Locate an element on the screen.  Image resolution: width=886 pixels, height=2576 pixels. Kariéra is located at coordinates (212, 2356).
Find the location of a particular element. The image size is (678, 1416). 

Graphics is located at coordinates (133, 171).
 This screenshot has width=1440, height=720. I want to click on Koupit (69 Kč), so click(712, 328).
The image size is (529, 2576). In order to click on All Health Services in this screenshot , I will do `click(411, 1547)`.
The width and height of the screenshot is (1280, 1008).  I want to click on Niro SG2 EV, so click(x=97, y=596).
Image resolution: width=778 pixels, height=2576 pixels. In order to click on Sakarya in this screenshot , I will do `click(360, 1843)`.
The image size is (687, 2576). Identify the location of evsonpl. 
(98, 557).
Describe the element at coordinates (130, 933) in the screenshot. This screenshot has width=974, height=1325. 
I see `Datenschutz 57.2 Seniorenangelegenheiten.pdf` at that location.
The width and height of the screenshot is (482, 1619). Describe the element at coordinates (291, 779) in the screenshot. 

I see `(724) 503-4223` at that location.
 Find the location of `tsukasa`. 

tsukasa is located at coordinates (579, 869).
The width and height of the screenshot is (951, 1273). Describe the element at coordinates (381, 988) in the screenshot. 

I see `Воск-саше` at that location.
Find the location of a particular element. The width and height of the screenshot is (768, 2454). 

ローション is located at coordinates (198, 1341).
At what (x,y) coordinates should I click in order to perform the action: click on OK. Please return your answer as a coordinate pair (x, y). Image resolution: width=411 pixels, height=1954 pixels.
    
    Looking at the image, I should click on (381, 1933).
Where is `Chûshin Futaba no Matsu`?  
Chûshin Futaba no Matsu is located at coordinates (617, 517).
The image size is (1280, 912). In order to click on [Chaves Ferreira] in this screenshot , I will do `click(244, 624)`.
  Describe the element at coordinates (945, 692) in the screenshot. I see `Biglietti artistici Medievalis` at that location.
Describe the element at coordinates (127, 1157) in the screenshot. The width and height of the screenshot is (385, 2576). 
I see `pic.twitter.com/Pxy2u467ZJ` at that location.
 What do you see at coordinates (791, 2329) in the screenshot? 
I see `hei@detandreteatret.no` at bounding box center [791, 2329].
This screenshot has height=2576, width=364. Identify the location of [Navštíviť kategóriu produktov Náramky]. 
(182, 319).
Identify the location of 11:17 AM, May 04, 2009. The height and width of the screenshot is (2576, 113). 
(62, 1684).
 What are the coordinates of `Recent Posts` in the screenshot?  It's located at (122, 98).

## Exercise goal
Switch "Describe the element" to "Identify the element" wherever it appears in the lines from the first one through the line containing "Chûshin Futaba no Matsu is", and give back only those lines with nothing else changed.

## Task output
Locate an element on the screen.  Image resolution: width=886 pixels, height=2576 pixels. Kariéra is located at coordinates (212, 2356).
Find the location of a particular element. The image size is (678, 1416). 

Graphics is located at coordinates (133, 171).
 This screenshot has width=1440, height=720. I want to click on Koupit (69 Kč), so click(712, 328).
The image size is (529, 2576). In order to click on All Health Services in this screenshot , I will do `click(411, 1547)`.
The width and height of the screenshot is (1280, 1008).  I want to click on Niro SG2 EV, so click(x=97, y=596).
Image resolution: width=778 pixels, height=2576 pixels. In order to click on Sakarya in this screenshot , I will do `click(360, 1843)`.
The image size is (687, 2576). Identify the location of evsonpl. 
(98, 557).
Identify the element at coordinates (130, 933) in the screenshot. This screenshot has width=974, height=1325. 
I see `Datenschutz 57.2 Seniorenangelegenheiten.pdf` at that location.
The width and height of the screenshot is (482, 1619). Identify the element at coordinates (291, 779) in the screenshot. 

I see `(724) 503-4223` at that location.
 Find the location of `tsukasa`. 

tsukasa is located at coordinates (579, 869).
The width and height of the screenshot is (951, 1273). Identify the element at coordinates (381, 988) in the screenshot. 

I see `Воск-саше` at that location.
Find the location of a particular element. The width and height of the screenshot is (768, 2454). 

ローション is located at coordinates (198, 1341).
At what (x,y) coordinates should I click in order to perform the action: click on OK. Please return your answer as a coordinate pair (x, y). Image resolution: width=411 pixels, height=1954 pixels.
    
    Looking at the image, I should click on (381, 1933).
Where is `Chûshin Futaba no Matsu`?  
Chûshin Futaba no Matsu is located at coordinates (617, 517).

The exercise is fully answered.